[SOURCE EXTRACT Boundary: Start]
Conservatives have long warned that academia has gone to pot. Now it’s literally true with colleges across the nation actually offering courses in cannabis studies. As CBS Philly reports:
Colleges are now adding cannabis to their curriculum. Grace DeNoya is used to getting snickers when people learn she’s majoring in marijuana.
“My friends make good-natured jokes about getting a degree in weed,” said DeNoya, one of the first students in a new four-year degree program in medicinal plant chemistry at Northern Michigan University. “I say, ‘No, it’s a serious degree, a chemistry degree first and foremost. It’s hard work. Organic chemistry is a bear.’”
As a green gold rush in legal marijuana and its non-drug cousin hemp spreads across North America, a growing number of colleges are adding cannabis to the curriculum to prepare graduates for careers cultivating, researching, analyzing and marketing the herb.
Research shows there are high times ahead for all kinds of careers in cannabis, ranging from greenhouse and dispensary operators to edible product developers, marketing specialists, quality assurance lab directors and pharmaceutical researchers. Arcview Market Research, which focuses on cannabis industry trends, projects the industry will support 467,000 jobs by 2022.
Presenting one of its many examples of academia giving new meaning to the term “higher education,” CBS also writes, “‘We’re providing a fast track to get into the industry,’ said Brandon Canfield, a chemistry professor at Northern Michigan University in Marquette. Two years ago, he proposed a new major in medicinal plant chemistry after attending a conference where cannabis industry representatives spoke of an urgent need for analytical chemists for product quality assessment and assurance.”
The site continues, “The four-year degree, which is the closest thing to a marijuana major at an accredited U.S. university, has drawn nearly 300 students from 48 states, Canfield said.”
Of course, all this is catalyzed by not just pot’s increasing legality, but also by how it has become a favored vice. Just consider: While tobacco companies have become villains worthy of being sued into oblivion, and while smoking cigarettes is thought a “dirty habit,” toking now has quite the cachet.
[SOURCE EXTRACT Boundary: End]
[PROVIDED RECORDS Boundary: Start]
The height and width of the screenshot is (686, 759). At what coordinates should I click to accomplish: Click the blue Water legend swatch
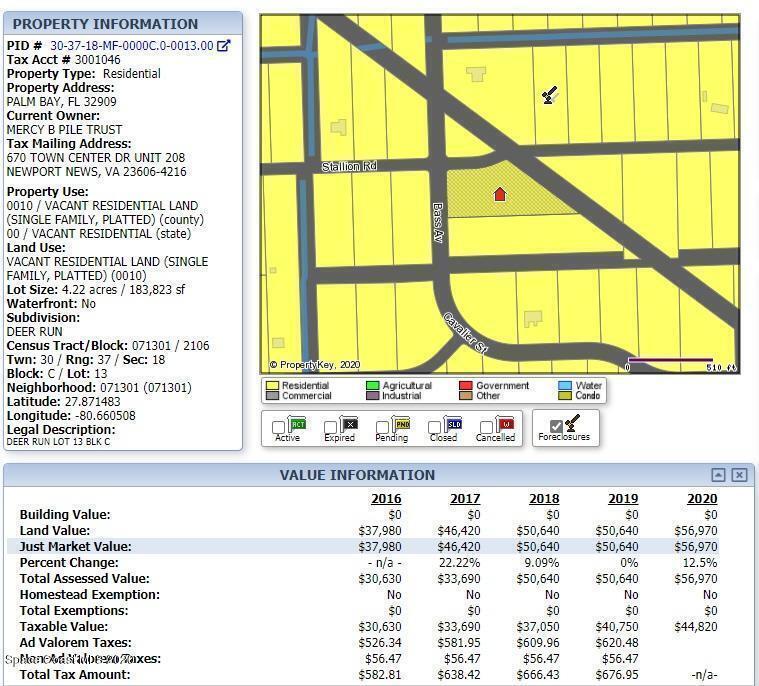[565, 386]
[PROVIDED RECORDS Boundary: End]
[PROVIDED RECORDS Boundary: Start]
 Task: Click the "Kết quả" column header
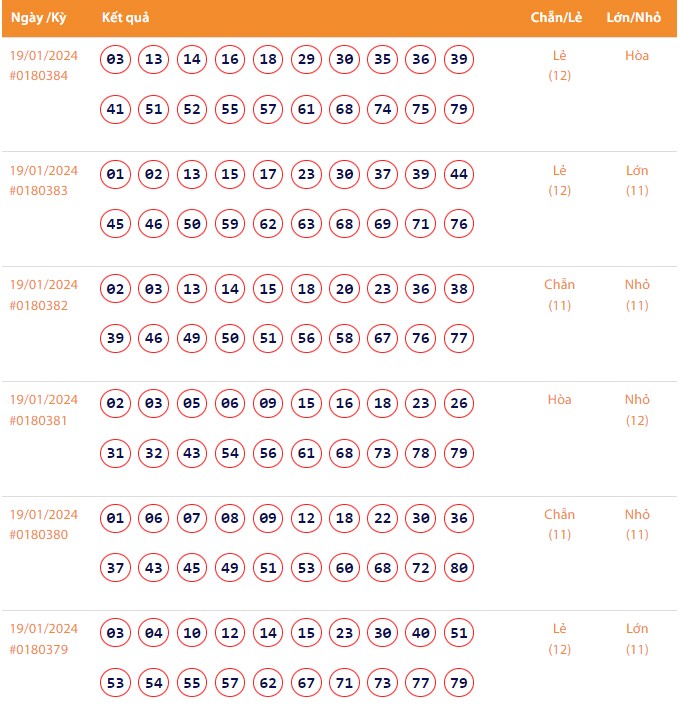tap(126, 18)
[PROVIDED RECORDS Boundary: End]
[PROVIDED RECORDS Boundary: Start]
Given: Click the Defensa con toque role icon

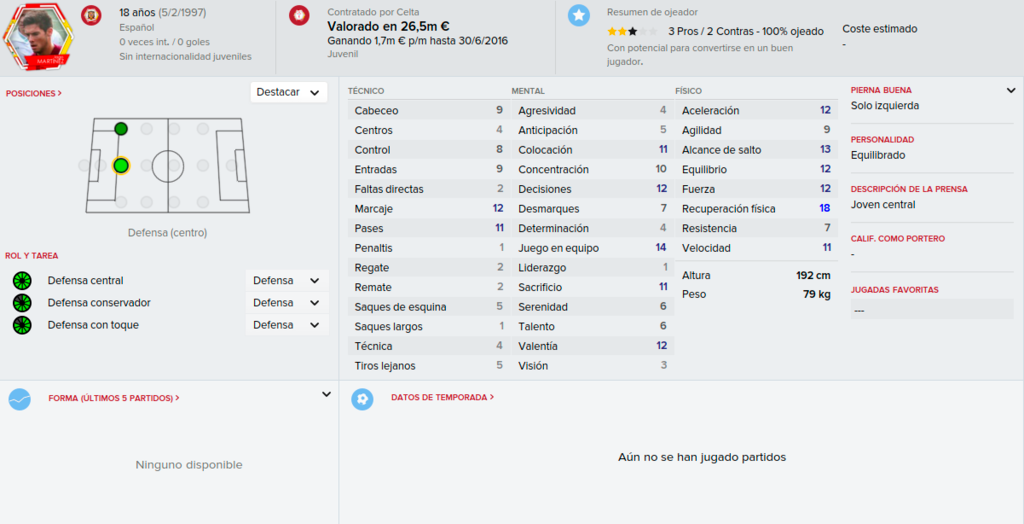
[PROVIDED RECORDS Boundary: End]
EXPLORE THE MATERIAL:
1. In the article on college cannabis courses above, reproduce the passage starting with "Conservatives have long" and going on through "majoring in marijuana.".
2. Answer these questions from the article on college cannabis courses:
(a) At which university is the new four-year degree in medicinal plant chemistry offered?
(b) How many jobs does Arcview Market Research project the cannabis industry will support by 2022?
(c) How many students, from how many states, has the four-year degree drawn?

ANSWER SET:
1.
Conservatives have long warned that academia has gone to pot. Now it’s literally true with colleges across the nation actually offering courses in cannabis studies. As CBS Philly reports:
Colleges are now adding cannabis to their curriculum. Grace DeNoya is used to getting snickers when people learn she’s majoring in marijuana.

2.
(a) Northern Michigan University
(b) 467,000
(c) Nearly 300 students from 48 states